**Directions for this task**.
Spot each line in the records below where the word "toolbar" occurs, then copy it.

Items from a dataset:
'''
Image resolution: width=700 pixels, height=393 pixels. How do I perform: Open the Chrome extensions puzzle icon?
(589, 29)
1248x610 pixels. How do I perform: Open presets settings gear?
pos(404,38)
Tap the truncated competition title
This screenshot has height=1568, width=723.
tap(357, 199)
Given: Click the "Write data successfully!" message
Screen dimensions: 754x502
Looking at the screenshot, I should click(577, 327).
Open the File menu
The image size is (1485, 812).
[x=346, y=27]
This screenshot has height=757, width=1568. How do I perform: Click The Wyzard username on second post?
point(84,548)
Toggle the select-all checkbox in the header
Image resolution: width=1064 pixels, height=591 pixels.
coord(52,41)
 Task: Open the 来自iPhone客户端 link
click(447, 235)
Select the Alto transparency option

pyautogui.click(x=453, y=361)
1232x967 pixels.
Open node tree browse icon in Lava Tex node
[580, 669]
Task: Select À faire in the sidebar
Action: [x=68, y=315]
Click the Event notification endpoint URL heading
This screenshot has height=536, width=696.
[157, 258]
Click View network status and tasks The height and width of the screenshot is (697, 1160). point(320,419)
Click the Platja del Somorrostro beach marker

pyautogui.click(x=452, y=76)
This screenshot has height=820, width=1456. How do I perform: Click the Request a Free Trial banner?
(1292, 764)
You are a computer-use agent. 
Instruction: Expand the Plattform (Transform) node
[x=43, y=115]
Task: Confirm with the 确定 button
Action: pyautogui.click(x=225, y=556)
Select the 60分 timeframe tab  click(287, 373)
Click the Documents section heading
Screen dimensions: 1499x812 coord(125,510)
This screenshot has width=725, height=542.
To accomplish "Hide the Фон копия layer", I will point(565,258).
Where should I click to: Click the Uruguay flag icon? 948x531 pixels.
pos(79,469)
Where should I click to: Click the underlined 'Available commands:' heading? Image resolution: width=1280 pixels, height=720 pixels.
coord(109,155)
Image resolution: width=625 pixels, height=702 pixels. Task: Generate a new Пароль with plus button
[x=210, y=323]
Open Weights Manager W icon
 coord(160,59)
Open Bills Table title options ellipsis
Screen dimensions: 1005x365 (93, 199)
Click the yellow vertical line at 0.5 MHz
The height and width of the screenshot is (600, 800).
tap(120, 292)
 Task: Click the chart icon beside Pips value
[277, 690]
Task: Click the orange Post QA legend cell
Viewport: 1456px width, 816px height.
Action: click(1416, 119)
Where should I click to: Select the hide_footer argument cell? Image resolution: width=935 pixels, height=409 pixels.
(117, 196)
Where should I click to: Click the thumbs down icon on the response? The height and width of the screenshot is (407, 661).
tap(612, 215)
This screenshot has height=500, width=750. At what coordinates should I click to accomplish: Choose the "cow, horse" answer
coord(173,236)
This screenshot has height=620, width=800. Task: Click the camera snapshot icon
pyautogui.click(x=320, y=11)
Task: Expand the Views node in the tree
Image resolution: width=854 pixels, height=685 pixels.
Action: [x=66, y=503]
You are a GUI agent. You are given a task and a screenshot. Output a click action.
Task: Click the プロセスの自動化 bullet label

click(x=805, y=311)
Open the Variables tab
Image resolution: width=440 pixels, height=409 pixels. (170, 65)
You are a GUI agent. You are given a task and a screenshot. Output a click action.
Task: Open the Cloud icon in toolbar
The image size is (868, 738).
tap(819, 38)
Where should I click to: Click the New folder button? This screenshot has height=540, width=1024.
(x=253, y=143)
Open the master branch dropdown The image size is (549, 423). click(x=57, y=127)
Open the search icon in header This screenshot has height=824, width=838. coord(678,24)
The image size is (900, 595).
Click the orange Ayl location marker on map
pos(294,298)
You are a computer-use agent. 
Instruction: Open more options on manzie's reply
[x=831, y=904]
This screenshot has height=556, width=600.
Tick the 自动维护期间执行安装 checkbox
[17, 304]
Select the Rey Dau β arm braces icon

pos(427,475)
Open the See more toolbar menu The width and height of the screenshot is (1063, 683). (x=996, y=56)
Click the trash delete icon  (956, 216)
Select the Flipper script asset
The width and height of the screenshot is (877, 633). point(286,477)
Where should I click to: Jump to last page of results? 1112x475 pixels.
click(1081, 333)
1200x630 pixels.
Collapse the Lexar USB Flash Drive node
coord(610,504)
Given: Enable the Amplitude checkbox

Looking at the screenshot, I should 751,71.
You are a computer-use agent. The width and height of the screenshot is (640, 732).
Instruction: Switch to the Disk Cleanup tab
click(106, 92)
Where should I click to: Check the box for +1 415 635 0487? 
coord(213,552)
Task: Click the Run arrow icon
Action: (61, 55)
'''
**Answer box**.
Task: Open the Cloud icon in toolbar
Open the See more toolbar menu The width and height of the screenshot is (1063, 683). (x=996, y=56)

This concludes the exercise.